By DAVID SNEDEKER
Caledonian Public Record

In first hearing of Massachusetts selection of the Northern Pass project over 40-plus other potential bidders to negotiate a contract for renewable energy to serve Massachusetts, I was admittedly surprised. Based on all information publicly available, many of the other bidders offered better and more affordable projects, including the Northeast Kingdom’s own Granite State Power Link (GSPL) project. I was somewhat relieved to hear more recent news coming out of New Hampshire indicating that Northern Pass may not become a reality.

From early on, the Northeastern Vermont Development Association (NVDA) – the regional planning and economic development organization for the Northeast Kingdom region of Vermont – has supported the Granite State Power Link. We see the enormous value GSPL will bring to New England and Vermont without jeopardizing our shared values. In fact, GSPL looked to be a sensible, low cost, low impact solution to bring renewable wind energy from Canada to New England by maximizing the use of an existing transmission corridor in the NEK that we have lived with for decades without issue. The GSPL project would provide an economic boost of hundreds of millions of dollars to Vermont and strengthen local tax bases, propel new job creation, provide support for community and economic development, offer energy assistance for low income residents, and create enhanced wildlife, habitat and recreational opportunities.

GSPL also stands out because the project developers are taking the time to make positive connections, listening to feedback from landowners and area sportsmen, and working with local companies like VELCO to figure out the right balance between the project’s objectives and the host state and community needs. That’s why in Vermont they’ve thus far earned the support of nearly half of the Vermont route communities, NVDA legislative representatives from the region, and the Vermont Association of Snow Travelers.

Importantly, the project would bring new Canadian wind power to the New England grid, which delivers massive carbon emissions reductions in the first 10 years (equal to removing over 11 million cars off the road). This is in stark contrast to Northern Pass and other proposed projects that reuse existing Canadian hydro, which provides no new environmental benefits.

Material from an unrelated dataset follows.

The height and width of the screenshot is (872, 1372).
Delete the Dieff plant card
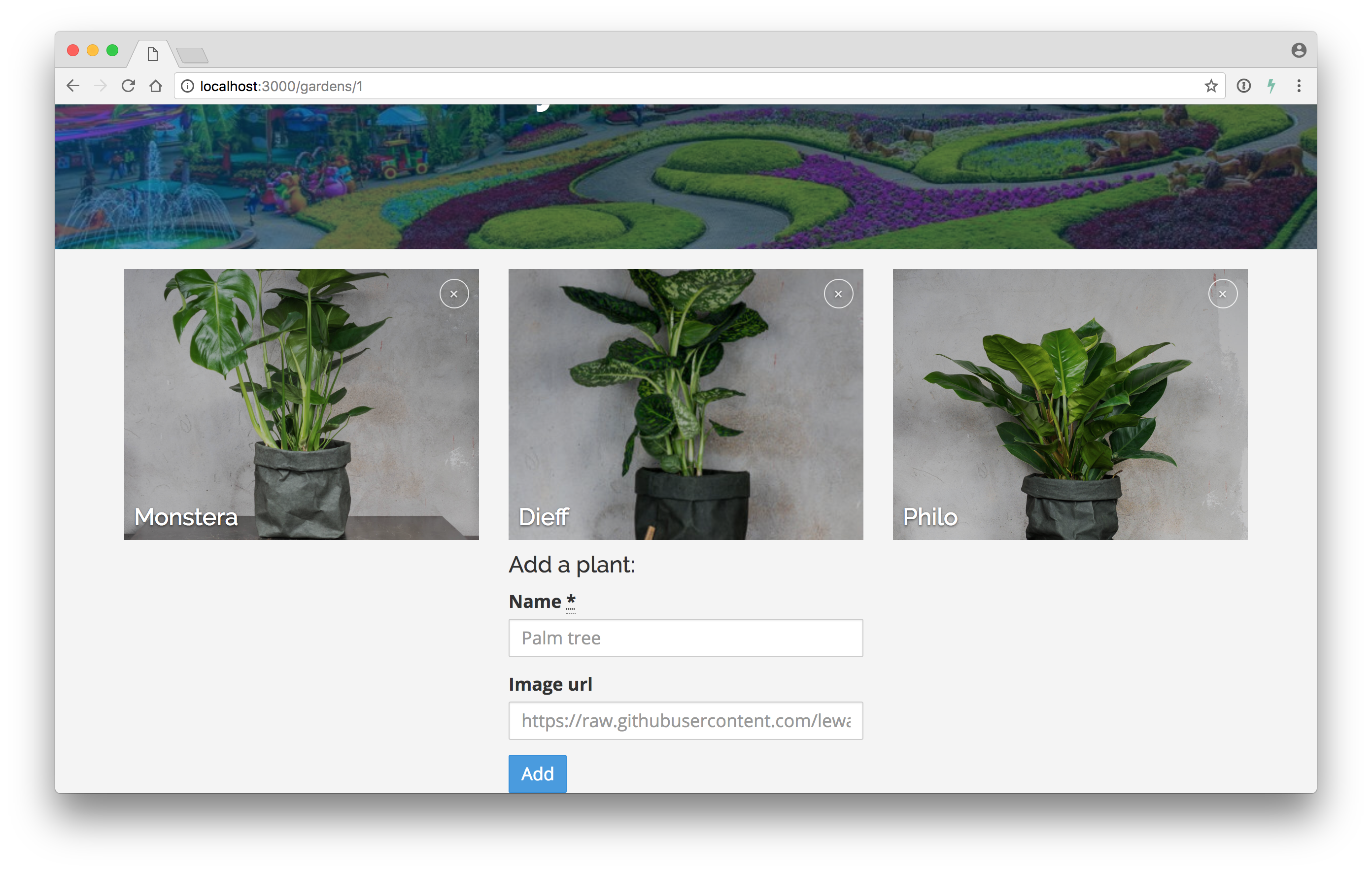(838, 294)
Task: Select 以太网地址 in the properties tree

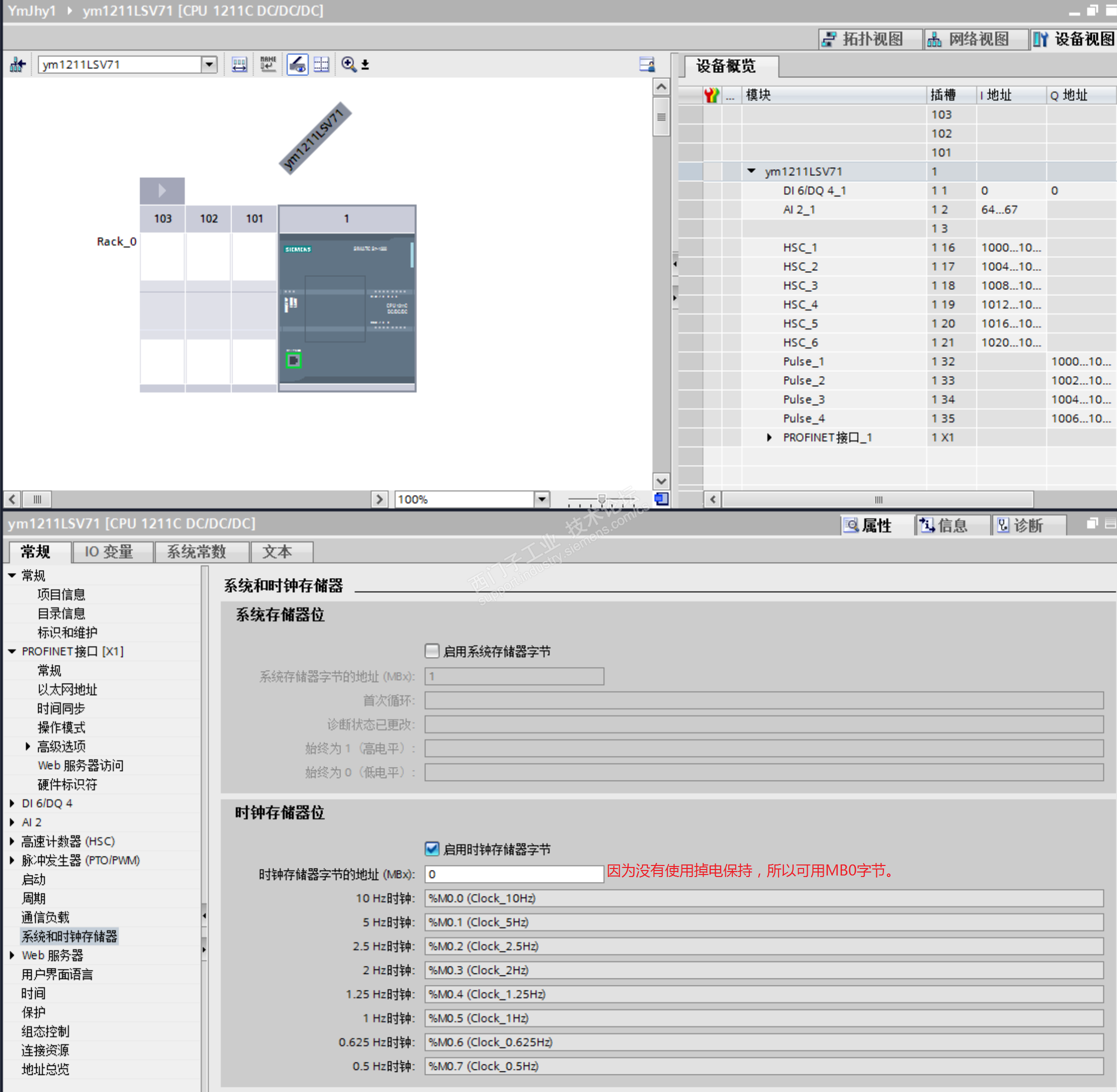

While we don’t know all of the details that led to Massachusetts’ initial choice of Northern Pass, it always seemed to me there were better and less controversial choices for New England (and Vermont). I believe that the GSPL project provides a very good opportunity for Vermont moving forward – for our environment, for our economy and for our communities – and I am confident the project developers will find a clear path forward for this valuable project. I encourage Vermonters to let Massachusetts Evaluators know what a good project this is for the NEK region, Vermont and all of New England.

David Snedeker is the for Northeastern Vermont Development Association.